Given information START

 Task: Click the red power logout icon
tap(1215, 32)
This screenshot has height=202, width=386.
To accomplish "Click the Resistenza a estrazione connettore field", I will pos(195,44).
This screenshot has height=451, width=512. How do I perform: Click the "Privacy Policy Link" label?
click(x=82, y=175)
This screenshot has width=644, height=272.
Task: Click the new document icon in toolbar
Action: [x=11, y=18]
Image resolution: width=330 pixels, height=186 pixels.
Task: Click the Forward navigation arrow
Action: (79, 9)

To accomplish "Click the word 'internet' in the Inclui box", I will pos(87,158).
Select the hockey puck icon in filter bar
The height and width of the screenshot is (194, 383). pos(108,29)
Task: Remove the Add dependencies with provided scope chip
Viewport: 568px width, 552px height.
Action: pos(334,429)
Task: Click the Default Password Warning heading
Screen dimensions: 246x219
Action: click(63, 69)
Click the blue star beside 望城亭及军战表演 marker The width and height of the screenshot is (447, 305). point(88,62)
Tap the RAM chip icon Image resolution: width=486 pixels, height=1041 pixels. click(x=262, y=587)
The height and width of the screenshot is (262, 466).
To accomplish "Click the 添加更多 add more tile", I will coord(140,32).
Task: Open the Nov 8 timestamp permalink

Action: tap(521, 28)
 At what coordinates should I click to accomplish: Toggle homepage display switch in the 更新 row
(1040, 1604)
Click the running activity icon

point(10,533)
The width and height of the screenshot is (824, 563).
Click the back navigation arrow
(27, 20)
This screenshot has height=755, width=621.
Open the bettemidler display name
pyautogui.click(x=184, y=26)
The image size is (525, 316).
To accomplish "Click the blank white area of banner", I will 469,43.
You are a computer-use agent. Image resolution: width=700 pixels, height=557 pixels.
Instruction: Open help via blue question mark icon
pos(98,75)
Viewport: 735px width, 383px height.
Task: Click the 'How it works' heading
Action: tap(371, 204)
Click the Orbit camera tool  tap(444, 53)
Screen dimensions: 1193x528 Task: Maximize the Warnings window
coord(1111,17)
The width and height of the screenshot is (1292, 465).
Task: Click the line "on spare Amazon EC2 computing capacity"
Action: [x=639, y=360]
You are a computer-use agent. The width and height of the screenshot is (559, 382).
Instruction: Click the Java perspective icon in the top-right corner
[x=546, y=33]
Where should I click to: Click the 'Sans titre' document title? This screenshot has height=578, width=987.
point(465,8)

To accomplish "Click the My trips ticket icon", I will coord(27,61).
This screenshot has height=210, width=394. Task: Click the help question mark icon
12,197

Given information END

Return all lines from the data above with "agent" in them.

You are a computer-use agent. Image resolution: width=700 pixels, height=557 pixels.
You are a computer-use agent. The width and height of the screenshot is (559, 382).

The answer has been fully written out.